For more information about disaster recovery on AWS, see:
About the author
Feng Jingjiao is a Machine Learning Engineer with AWS Professional Services. He focuses on designing and implementing large-scale generative AI and traditional ML pipeline solutions. He specializes in FMOps, LLMOps, and distributed training.
nick bisso is a Machine Learning Engineer with AWS Professional Services. He uses data science and engineering to solve complex organizational and technical challenges. Additionally, build and deploy AI/ML models on the AWS Cloud. His passions include travel and a penchant for diverse cultural experiences.
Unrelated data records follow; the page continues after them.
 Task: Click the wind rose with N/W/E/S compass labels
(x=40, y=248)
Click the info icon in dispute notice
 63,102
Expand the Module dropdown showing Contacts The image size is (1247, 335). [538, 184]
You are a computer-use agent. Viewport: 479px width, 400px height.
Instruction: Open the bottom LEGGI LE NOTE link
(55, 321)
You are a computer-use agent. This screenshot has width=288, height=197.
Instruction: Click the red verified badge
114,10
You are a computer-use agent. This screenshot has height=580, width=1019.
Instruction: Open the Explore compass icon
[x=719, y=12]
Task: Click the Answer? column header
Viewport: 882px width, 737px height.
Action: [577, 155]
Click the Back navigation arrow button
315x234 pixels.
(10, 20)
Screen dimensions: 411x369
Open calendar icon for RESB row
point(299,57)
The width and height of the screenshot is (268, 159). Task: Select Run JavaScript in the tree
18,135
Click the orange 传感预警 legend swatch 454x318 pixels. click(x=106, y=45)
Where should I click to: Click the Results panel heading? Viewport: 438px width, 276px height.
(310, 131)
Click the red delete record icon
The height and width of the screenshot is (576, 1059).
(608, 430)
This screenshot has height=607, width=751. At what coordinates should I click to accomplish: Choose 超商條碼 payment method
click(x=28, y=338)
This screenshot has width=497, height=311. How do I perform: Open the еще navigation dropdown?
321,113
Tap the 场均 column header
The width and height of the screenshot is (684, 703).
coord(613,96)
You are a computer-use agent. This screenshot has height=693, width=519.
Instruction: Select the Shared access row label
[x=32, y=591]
natasha chill He is a cloud consultant at the Generative AI Innovation Center, specializing in machine learning. With a strong background in ML, she is currently focused on developing proof-of-concept solutions for generative AI and driving innovation and applied research within GenAIIC.
Katherine Fenn is a Cloud Consultant on the Data and ML team at AWS Professional Services. She has extensive experience building full-stack applications for AI/ML use cases and LLM-driven solutions.